At the senior level, data structures are architectural building blocks that shape how systems scale, fail, and recover:

  • System design choices start with data structure selection — hash tables for O(1) lookups, B+ trees for range queries, LSM trees for write-heavy workloads, and Bloom filters for cheap membership tests.
  • Distributed data structures like consistent hash rings, CRDTs, and skip lists solve problems that single-node structures cannot — key distribution, conflict-free replication, and concurrent sorted access.
  • Cache architectures (cache-aside, write-through) with Redis or Memcached are data structure decisions at the infrastructure level. Understanding the underlying structures (skip lists in sorted sets, ziplists in hashes) informs capacity planning.
  • Concurrency requires thread-safe implementations: Go's sync.Map and channels, Java's ConcurrentHashMap and BlockingQueue, Python's queue.Queue and threading locks. Shard-based locking reduces contention for write-heavy workloads.

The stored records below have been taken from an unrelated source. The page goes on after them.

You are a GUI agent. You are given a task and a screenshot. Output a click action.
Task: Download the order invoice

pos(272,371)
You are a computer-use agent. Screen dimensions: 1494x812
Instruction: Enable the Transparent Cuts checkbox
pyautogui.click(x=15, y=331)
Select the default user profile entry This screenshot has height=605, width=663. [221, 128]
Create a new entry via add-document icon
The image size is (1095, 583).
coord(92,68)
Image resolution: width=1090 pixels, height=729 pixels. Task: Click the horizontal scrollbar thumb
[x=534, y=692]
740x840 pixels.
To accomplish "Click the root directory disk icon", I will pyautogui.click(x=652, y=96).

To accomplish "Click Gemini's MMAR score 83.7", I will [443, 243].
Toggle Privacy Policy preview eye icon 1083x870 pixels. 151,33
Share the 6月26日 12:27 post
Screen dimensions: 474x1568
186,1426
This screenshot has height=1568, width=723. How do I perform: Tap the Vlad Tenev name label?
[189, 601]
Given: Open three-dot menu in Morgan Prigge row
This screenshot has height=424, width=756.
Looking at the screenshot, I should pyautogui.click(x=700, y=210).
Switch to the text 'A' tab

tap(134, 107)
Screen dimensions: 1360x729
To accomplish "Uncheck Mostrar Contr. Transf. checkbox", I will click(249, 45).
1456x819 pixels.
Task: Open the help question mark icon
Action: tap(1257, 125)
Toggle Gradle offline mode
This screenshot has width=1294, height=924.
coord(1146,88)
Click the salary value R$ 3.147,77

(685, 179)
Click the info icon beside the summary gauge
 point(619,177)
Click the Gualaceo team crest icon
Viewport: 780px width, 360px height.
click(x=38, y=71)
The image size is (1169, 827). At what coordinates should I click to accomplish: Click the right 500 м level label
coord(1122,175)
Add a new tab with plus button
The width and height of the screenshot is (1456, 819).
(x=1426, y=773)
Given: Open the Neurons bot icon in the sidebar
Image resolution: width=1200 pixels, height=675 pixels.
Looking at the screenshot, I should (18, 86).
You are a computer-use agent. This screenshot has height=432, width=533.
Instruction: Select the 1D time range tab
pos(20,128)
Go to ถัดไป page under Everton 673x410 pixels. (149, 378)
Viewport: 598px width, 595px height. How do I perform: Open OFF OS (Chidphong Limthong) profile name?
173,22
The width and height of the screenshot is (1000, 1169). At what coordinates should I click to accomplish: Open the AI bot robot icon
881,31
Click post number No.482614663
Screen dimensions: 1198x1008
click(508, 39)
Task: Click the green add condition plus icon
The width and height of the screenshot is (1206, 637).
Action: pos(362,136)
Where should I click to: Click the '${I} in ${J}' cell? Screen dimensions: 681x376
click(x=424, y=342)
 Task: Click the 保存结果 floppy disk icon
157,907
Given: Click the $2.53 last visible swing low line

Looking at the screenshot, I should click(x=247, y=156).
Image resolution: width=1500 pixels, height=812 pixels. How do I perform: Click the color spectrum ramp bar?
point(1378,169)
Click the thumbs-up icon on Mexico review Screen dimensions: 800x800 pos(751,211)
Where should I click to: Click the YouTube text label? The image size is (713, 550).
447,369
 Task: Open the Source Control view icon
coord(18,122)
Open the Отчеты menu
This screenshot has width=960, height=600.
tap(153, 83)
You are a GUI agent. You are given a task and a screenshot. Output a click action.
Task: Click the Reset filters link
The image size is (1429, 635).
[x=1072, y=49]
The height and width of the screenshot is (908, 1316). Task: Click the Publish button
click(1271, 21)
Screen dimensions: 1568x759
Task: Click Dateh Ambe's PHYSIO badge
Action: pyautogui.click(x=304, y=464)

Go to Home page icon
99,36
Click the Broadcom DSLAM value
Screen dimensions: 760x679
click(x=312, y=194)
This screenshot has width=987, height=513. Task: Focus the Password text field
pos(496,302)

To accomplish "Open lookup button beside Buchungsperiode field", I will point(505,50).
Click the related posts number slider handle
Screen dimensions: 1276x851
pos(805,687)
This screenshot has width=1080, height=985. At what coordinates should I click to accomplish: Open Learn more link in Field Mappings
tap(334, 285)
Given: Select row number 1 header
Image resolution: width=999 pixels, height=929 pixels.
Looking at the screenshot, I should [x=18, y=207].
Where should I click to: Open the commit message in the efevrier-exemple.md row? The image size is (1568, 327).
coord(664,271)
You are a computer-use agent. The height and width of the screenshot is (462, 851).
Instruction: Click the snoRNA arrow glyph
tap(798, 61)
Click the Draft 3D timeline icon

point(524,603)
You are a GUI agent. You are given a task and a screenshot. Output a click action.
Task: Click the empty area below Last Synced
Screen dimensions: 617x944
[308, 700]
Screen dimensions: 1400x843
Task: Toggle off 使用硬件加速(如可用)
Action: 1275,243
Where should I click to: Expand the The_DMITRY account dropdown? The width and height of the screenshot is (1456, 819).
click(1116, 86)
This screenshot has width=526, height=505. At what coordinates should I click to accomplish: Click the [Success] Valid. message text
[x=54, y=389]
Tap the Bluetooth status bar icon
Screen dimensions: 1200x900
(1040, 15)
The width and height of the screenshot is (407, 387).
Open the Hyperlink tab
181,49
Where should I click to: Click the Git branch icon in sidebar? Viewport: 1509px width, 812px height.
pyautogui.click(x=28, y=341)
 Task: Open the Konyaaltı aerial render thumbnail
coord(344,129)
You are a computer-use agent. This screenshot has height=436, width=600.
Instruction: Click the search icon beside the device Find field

  • Architecture patterns like event sourcing map naturally to data structures — append-only logs as the source of truth, with materialized views in hash maps, sorted sets, or HyperLogLogs for different query patterns.
  • Observability means monitoring cache hit rates, queue depths, operation latencies (p99), and memory usage. These metrics are the early warning system for data-structure-related failures.
  • Failure modes — hot partitions, memory exhaustion, thundering herd, split brain — are predictable consequences of data structure misuse. Mitigations like single-flight patterns, staggered TTLs, and bounded queues are essential production knowledge.

The senior engineer's job is not just to pick the right data structure, but to anticipate how it will behave under load, how it will fail, and how to observe and recover from those failures.